Here is the latest from WeatherBug Meteorologist Dustin Devine
Hanna bearing down on Carolina Coast – Landfall expected as strong Tropical Storm and near hurricane strength around 2-3am.
Infared Satellite imagery shows strong, deep convection becoming more uniform around the center of circulation this evening. However, it may be too little-too late to achieve hurricane status as the center is now within 100 miles of the coast and still rocketing northward. The edge of the main rain shield continues to lash the coast of South Carolina and southern North Carolina with rainfall totals already pushing 3 inches in these areas. The initial outer rain bands associated with Hanna’s huge circulation have made it as far north as Cumberland ,Md. and Philadelphia, Pa.
As of 11 p.m., Hanna was centered at 32.4N, 79.1W and was racing north at 20 mph. Sustained winds were 70 mph. Hanna is moving at such great speed that it is unlikely to attain hurricane status prior to landfall. Central pressure had risen back to dipped down to 984 mb earlier today (5 p.m.), but is now backing down to 978 mb, or 28.88 inches.
Hanna is expected to make landfall near the North Carolina-South Carolina border between 2 a.m. and 4 a.m. tomorrow. Torrential rains and strong winds will spread inland throughout the Carolinas through early Saturday. By 8 p.m. Saturday, the center of Hanna will be near Atlantic City, N.J., and continue racing up the eastern seaboard , near Long Island by 2 a.m. Sunday, and northeast of Cape Cod by 8 a.m. Sunday morning. Hanna will deal a glancing blow to New England on Sunday as it heads off for Nova Scotia by Sunday afternoon, then Newfoundland early Monday.

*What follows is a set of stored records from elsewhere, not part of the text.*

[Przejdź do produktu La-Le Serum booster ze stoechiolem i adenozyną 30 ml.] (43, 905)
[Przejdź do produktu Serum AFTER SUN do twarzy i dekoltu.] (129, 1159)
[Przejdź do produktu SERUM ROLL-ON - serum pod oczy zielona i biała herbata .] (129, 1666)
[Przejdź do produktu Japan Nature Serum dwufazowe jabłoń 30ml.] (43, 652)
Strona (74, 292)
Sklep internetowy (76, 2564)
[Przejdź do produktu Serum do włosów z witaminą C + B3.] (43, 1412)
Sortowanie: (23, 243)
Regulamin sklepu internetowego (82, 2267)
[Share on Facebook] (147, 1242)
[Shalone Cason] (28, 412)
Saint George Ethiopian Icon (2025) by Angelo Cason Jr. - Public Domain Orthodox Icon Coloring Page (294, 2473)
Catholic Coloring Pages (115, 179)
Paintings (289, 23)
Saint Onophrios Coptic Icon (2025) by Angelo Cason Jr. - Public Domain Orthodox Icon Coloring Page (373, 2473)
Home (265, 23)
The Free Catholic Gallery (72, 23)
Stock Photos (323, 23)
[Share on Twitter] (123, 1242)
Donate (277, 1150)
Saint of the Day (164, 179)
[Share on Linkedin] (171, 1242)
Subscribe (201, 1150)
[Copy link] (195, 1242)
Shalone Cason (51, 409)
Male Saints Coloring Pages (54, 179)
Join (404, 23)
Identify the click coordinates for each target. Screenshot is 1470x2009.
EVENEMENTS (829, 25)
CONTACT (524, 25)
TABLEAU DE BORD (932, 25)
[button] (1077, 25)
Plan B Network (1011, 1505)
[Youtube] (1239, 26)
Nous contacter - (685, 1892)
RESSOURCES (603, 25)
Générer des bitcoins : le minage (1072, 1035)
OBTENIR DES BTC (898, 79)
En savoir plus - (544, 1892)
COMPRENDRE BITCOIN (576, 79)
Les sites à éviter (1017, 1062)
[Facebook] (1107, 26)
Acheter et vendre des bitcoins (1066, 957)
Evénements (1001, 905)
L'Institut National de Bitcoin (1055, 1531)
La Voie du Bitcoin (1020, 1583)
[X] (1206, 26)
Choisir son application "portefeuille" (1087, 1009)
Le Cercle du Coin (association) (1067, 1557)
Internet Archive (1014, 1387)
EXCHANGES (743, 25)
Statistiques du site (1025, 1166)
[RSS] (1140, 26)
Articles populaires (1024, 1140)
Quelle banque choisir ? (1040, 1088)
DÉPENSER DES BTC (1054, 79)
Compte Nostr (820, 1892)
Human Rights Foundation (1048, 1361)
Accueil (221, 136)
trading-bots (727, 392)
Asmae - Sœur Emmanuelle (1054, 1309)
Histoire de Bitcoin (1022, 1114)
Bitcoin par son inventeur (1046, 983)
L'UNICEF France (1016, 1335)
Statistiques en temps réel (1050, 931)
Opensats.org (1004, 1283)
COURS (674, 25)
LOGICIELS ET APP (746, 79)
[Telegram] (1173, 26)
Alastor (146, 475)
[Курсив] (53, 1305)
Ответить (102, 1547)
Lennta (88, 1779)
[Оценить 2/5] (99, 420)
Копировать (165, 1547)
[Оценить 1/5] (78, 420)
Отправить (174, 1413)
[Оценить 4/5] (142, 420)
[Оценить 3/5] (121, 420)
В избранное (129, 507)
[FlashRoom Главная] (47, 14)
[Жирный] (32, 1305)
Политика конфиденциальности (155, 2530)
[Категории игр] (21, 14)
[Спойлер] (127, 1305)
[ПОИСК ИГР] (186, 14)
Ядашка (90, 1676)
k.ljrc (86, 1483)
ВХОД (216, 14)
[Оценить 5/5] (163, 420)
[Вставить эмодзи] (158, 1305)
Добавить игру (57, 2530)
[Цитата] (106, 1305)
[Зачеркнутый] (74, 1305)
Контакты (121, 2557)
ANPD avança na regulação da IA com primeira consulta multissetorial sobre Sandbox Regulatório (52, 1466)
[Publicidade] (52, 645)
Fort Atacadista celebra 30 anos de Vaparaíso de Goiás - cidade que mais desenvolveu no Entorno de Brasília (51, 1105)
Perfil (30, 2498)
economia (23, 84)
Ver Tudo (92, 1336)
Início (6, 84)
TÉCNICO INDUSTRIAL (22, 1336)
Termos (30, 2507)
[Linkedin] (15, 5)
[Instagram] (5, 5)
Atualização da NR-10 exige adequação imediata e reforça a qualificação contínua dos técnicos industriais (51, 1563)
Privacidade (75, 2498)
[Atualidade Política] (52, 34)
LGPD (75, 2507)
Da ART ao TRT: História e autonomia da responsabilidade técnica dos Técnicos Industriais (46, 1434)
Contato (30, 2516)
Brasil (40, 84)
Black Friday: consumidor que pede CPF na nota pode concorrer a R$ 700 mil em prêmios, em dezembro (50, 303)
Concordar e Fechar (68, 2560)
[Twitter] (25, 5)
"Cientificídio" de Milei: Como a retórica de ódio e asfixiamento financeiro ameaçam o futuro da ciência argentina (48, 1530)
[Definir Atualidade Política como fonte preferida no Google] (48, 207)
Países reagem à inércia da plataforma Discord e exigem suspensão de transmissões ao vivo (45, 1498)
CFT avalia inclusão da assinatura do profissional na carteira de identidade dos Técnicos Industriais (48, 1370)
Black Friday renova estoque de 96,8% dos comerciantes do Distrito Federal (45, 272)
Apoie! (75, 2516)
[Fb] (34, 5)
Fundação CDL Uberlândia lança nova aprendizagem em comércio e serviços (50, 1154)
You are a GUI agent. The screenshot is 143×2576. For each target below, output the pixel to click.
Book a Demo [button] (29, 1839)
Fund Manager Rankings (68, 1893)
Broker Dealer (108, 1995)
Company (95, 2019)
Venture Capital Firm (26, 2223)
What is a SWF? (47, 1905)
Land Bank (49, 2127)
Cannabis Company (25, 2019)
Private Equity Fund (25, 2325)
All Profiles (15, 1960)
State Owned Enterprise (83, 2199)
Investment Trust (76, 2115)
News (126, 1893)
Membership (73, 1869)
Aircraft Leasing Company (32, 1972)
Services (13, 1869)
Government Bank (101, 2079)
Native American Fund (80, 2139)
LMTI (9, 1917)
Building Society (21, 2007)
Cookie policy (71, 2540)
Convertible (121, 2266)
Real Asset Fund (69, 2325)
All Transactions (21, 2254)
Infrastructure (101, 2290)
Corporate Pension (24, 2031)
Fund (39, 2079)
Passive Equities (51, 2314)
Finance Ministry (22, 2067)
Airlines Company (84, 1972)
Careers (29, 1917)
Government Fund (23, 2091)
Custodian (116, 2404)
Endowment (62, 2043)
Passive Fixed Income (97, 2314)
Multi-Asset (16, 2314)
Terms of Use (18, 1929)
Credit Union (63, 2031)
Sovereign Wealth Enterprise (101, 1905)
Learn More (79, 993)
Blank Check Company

Recall that Hanna is a massive storm, in that Tropical Storm force winds (39 mph and higher) extend up to 290 miles from the center. The Hurricane Watch continues for the North and South Carolina beaches (Edisto Beach to North Carolina-Virginia border). Tropical Storm Watches include Boston Harbor. Tropical Storm Warnings extend from the South Carolina-Georgia border up to Watch Hill, R.I. New York, Baltimore, Washington, D.C., and Norfolk, Va., are among the major Mid-Atlantic cities covered by this warning. Inland, Tropical Storm Wind Warnings stretch into far eastern Pennsylvania and the Blue Ridge Mountains towards Charlottesville, Va.
Due to Hanna’s speed, the rainfall totals will likely be limited to 3 to 6 inches. This will probably trigger Flash Flooding, with such copious amounts of rain falling in a fairly short period of time, and watches are posted from Downeast Maine to Charlotte, N.C. Climatology and past storms lean toward an even faster pace for storms taking this track and being pulled northward by the continental flow. If the storm moves faster, this will be good news for rainfall threat as the amounts will be lower. Later discussions will have more information on the overall speed and implications.
In addition to the tropical threats (flooding rains and high winds), isolated tornadoes are possible with the bands moving inland from the east. There is a Tornado Watch for eastern North and South Carolina. The threat for tornadoes will shift northward along the Mid-Atlantic coast on Saturday. Tornado threats are normally limited to areas east of the track, so threats will primarily be limited to eastern NC, SE Virginia and the eastern shore of Maryland and southern Delaware.
The next complete technical discussion will be issued around 5 a.m. EDT. An earlier discussion may be necessary if the track is deviating from current forecasts.